→ TASK GOAL: Repeat exactly the lines of the records below, starting at the line containing "Given: Open Gremio (RS) team link" and ending at the line containing "Click green check in opacity: 0 row". Leave the pictures out.

Start of RECORDS SHOWN

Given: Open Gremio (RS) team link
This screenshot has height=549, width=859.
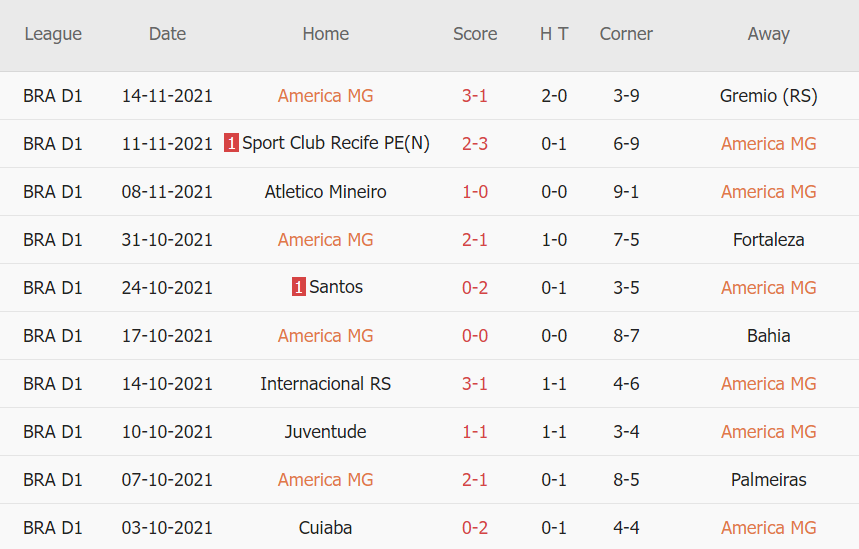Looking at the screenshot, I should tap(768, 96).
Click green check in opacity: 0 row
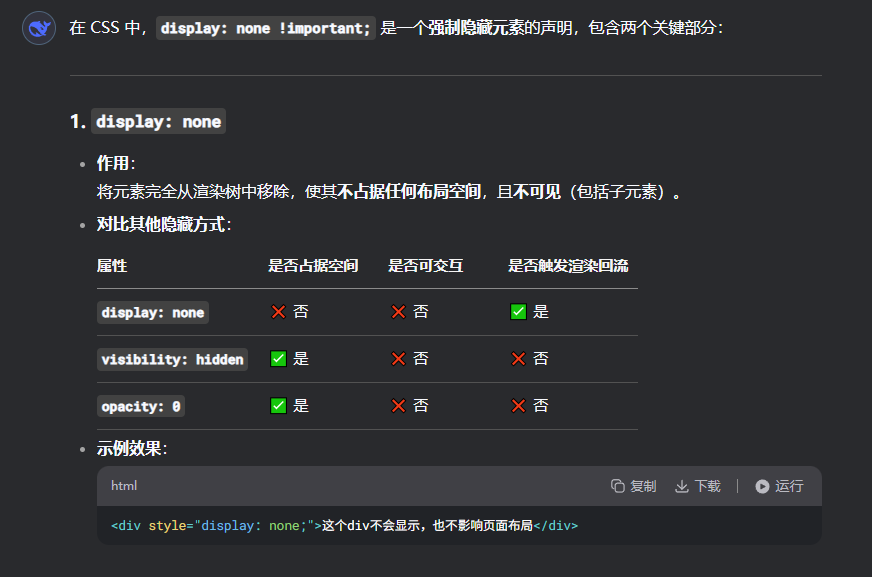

End of RECORDS SHOWN
Start of RECORDS SHOWN

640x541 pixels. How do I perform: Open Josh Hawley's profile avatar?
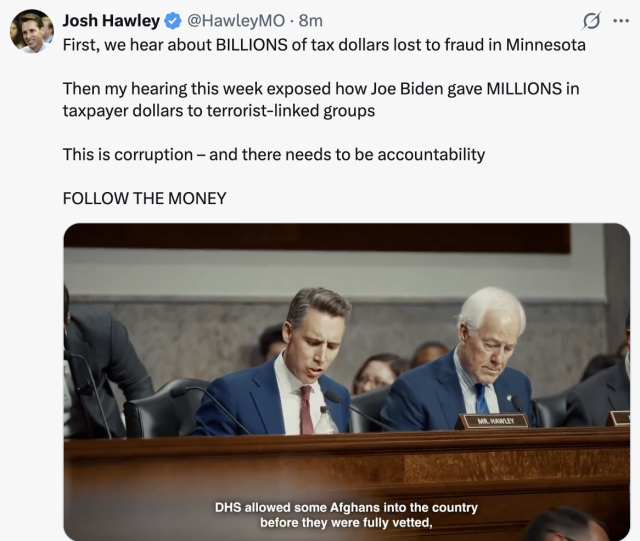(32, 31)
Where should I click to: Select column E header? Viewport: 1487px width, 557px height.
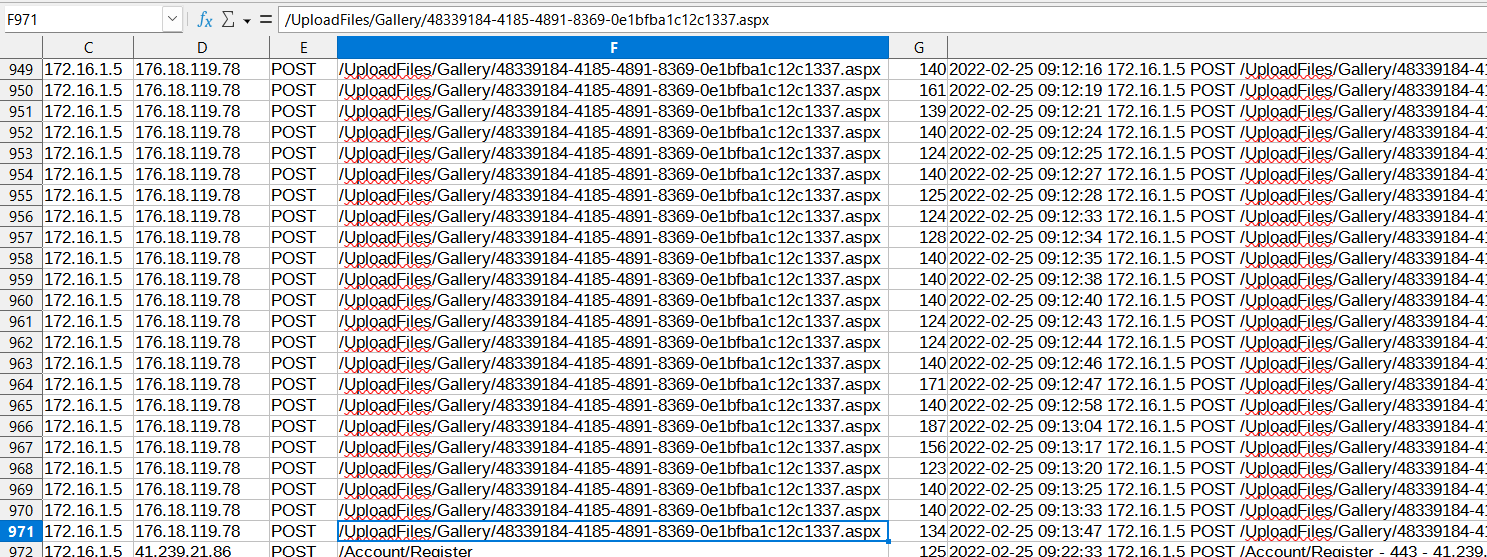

End of RECORDS SHOWN
Start of RECORDS SHOWN

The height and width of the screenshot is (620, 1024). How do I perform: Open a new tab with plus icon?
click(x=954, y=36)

End of RECORDS SHOWN

→ ANSWER BOX:
Given: Open Gremio (RS) team link
This screenshot has height=549, width=859.
Looking at the screenshot, I should tap(768, 96).
Click green check in opacity: 0 row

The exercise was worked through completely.